WHAT IS BEING ASKED: Rewrite everything from the line containing "Identify the location of report-button." down to the line containing "(1291, 294).", swapping "Identify the location of" for "Find the position of" and keeping everything else the same.

RECORDS SHOWN:
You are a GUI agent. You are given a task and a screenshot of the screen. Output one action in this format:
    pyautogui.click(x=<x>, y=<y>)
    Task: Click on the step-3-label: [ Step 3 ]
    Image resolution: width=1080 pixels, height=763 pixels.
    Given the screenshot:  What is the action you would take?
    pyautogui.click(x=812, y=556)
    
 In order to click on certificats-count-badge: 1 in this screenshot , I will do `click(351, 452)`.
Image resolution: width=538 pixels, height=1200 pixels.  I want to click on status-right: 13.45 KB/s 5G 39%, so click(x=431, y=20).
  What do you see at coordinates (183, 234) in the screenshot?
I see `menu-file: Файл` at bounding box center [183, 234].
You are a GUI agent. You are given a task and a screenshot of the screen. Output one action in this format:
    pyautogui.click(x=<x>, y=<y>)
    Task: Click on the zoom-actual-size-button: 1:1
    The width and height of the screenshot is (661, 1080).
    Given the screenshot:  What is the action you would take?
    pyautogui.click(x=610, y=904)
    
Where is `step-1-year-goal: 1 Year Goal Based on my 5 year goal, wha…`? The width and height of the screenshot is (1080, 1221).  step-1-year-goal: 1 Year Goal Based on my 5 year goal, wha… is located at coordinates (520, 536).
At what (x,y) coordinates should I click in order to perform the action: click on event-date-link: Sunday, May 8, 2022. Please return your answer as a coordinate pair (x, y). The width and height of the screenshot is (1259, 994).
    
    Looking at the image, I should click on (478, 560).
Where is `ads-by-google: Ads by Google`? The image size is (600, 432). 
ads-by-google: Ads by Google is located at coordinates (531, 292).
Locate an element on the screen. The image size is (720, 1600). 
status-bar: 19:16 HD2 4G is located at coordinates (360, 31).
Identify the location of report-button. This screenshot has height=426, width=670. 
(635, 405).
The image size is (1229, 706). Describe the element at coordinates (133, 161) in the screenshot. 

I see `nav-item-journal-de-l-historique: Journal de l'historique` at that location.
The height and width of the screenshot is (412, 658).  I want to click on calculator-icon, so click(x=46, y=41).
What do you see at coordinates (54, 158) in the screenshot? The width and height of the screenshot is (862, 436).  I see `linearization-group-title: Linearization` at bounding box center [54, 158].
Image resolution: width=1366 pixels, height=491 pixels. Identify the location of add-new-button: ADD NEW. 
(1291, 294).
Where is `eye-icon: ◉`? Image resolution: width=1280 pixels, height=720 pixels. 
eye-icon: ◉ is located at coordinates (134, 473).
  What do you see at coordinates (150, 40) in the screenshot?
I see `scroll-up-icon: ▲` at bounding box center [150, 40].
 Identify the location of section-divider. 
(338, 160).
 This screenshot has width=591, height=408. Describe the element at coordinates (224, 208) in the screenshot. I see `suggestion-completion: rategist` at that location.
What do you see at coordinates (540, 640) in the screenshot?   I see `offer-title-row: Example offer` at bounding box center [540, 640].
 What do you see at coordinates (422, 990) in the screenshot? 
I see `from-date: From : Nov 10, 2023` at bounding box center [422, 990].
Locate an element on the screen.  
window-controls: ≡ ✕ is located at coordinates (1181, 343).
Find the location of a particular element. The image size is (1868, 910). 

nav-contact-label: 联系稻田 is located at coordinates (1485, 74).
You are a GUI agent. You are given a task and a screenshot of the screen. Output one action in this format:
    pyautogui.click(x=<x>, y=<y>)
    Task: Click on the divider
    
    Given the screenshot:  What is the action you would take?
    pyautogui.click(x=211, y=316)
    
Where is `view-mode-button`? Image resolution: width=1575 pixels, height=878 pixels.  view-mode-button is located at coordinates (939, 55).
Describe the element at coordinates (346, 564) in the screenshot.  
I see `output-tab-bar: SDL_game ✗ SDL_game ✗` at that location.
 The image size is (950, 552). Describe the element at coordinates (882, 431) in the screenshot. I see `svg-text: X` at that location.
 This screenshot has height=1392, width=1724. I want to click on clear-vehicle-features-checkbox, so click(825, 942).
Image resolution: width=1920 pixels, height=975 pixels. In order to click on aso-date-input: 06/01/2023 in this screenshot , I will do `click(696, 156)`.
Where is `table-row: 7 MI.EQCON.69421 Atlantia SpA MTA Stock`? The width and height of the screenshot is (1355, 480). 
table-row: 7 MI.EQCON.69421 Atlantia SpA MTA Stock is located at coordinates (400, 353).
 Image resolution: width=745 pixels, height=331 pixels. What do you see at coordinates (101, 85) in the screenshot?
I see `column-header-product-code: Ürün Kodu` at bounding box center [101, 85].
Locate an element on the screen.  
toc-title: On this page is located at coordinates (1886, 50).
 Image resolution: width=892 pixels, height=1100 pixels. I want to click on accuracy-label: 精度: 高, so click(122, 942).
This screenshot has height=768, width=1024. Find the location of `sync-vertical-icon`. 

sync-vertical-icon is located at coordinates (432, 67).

OUTPUT OF THE TASK:
Find the position of report-button. This screenshot has height=426, width=670. 
(635, 405).
The image size is (1229, 706). Describe the element at coordinates (133, 161) in the screenshot. 

I see `nav-item-journal-de-l-historique: Journal de l'historique` at that location.
The height and width of the screenshot is (412, 658).  I want to click on calculator-icon, so click(x=46, y=41).
What do you see at coordinates (54, 158) in the screenshot? The width and height of the screenshot is (862, 436).  I see `linearization-group-title: Linearization` at bounding box center [54, 158].
Image resolution: width=1366 pixels, height=491 pixels. Find the position of add-new-button: ADD NEW. 
(1291, 294).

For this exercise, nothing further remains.